StudioLab helps NGOs and non-profits collaborate using transmedia knowledge and strategic storytelling.

This StudioLab course connects critical design teams with researchers, activists, and community stakeholders. Practicing methods of research translation, design thinking, and participatory action research, students collaborate on projects through Cornell Cooperative Extension and community organizations in the US and Africa:

• Digital Equity+Excellence: Across the country, COVID has exposed the lack of access and equity to basic digital services: can a youth media campaign help democratize data and cyberinfrastructure in schools and communities and connect to wider social issues?

• Health Access Connect: A small successful non-profit in Uganda, HAC has for years worked with remote Ugandans to access low-cost government healthcare services: how to share their knowledge and experience on such work across Africa?

• Singular XQ: An exciting start-up nonprofit is exploring a software development framework that addresses sustainability more adequately. How to design multimedia artifacts to illustrate the research and the framework itself?

• Us Undivided: Across the nation, political polarization divides people and communities: how to articulate values we share as humans that bring us together – rather than the things that drive us apart?

Consulting on partners’ ongoing projects, teams study and practice critical design drawing IDEO’s Design Thinking  and Stanford’s Design for Extreme Affordability, as well as tactical media and organizational developed by ACT-UP, Black Lives Matter, Guerrilla Girls, and contemporary, multi-platform campaigns.
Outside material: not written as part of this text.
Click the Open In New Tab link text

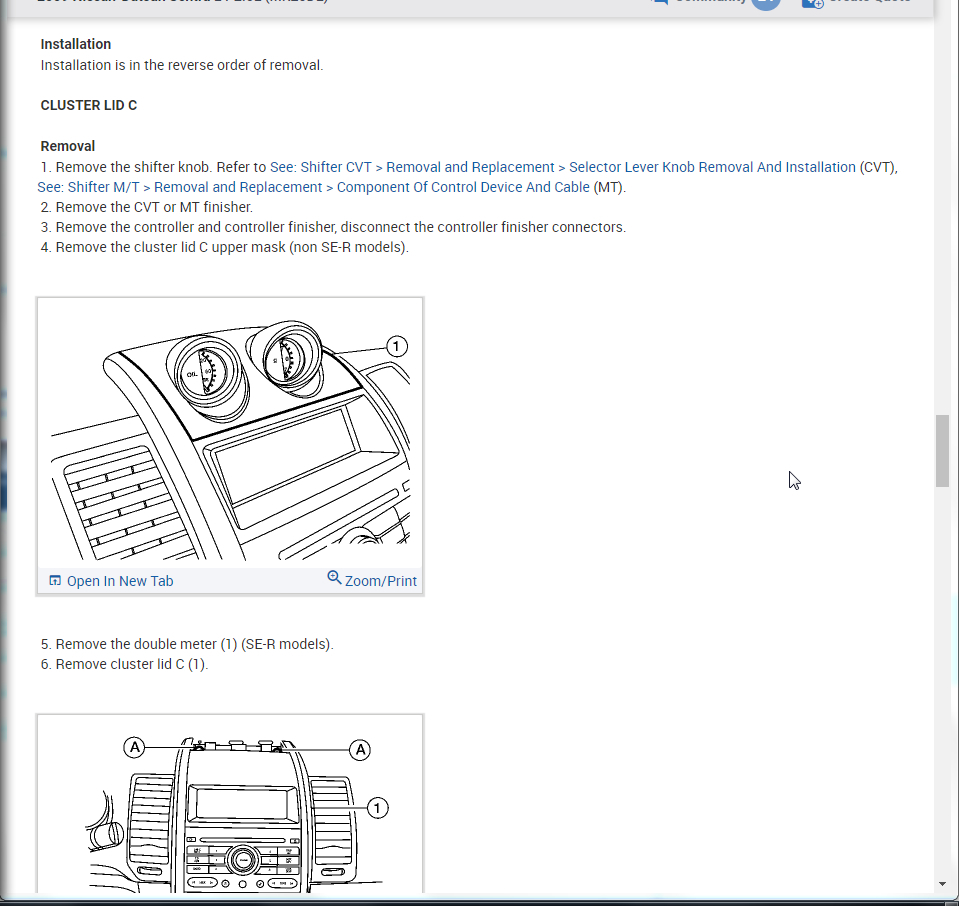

Teams present and share their collaborations via project site and other platforms.

Part of a multi-year Civic Storytelling project to translate StudioLab into practices, policies, and infrastructures of different disciplines and institutions in order help democratize digitality, the class and workshops are supported by the Society for the Humanities’ Mellon Rural Humanities Initiative, Einhorn Center, and a Kaplan Family Distinguished Faculty Fellowship, with support from the Department of English and the Bronfenbrenner Center for Translational Research.